Monday, April 7, 2008

Collaborative Architecture Exhibit: Dwelling in the House of the Lord


A new offsite exhibit, Dwelling in the House of the Lord: Spirituality and Space in Tuscaloosa County was developed by Sarah Murchison Campbell, a graduate student in the Department of History. The exhibit project is a joint project of the Summersell Center for the Study of the South and the W.S. Hoole Special Collections Library. Working with professors Kari Frederickson and Jessica Lacher-Feldman, Sarah Murchison Campbell's exhibit explores some of the most prevalent architectural styles in the Tuscaloosa area. This exhibit will be on display during the Race & Place conference to be held on April 11-12 in the AIME Building on The University of Alabama campus. The exhibit will be displayed in Gorgas Library following the conference. The Hoole Library holds a great deal of material relating to local and regional church history including published congregational histories, archival collections from local churches and church groups, and photographs and other materials from local churches and other religious organizations.

Sarah's introductory exhibit label explains her research goal for this exhibit:

"Architectural structures stand as valuable historical sources. The architectural language of those structures illuminates the nature, values, and personalities of a region as profoundly as any statistic or human voice. Whether expressed in courthouses, schools, houses of worship, city halls, libraries, or houses, the architectural language of buildings both shapes and reflects the organization, character and caliber of the communities in which they come to life. In a region historically distinguished by the persistence of a deep strain of Christian evangelical Protestantism, church buildings in particular have made a significant contribution to the South’s architectural identity.

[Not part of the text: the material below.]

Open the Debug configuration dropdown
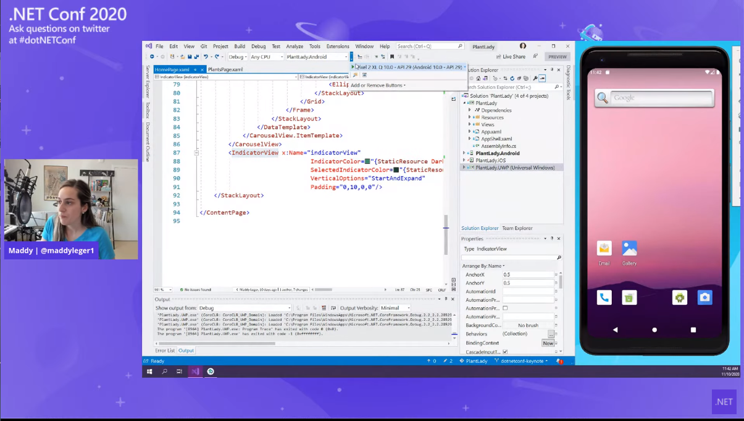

The exhibit documents and interprets four major architectural styles embodied in Tuscaloosa County churches. The goal of the exhibit is to illuminate the important role church architecture plays in our community’s built environment. Though the architectural subjects chosen for this analysis represent a diverse body of denominational and congregational cultures and create a colorful portfolio of architectural styles, the project seeks to determine through visual and historical analysis whether there is a common language regarding “what is church?” By examining the ways in which each religious structure depicted uses, manipulates, or avoids altogether the traditional architectural concepts of place, form, light, space, movement, materials, scale, and beauty, this analysis seeks to reach a more nuanced understanding of how and why church buildings speak in the language that they do. What makes a church a church in the eyes of the building’s architect, its congregation, and sightseers and church shoppers passing by? How do church buildings define the space around it? Is structural functionality more important than aesthetic delight? Is the architectural composition and design of a church a reflection of the body of believers worshipping inside its walls? How do churches affect what our community looks like and how it operates?"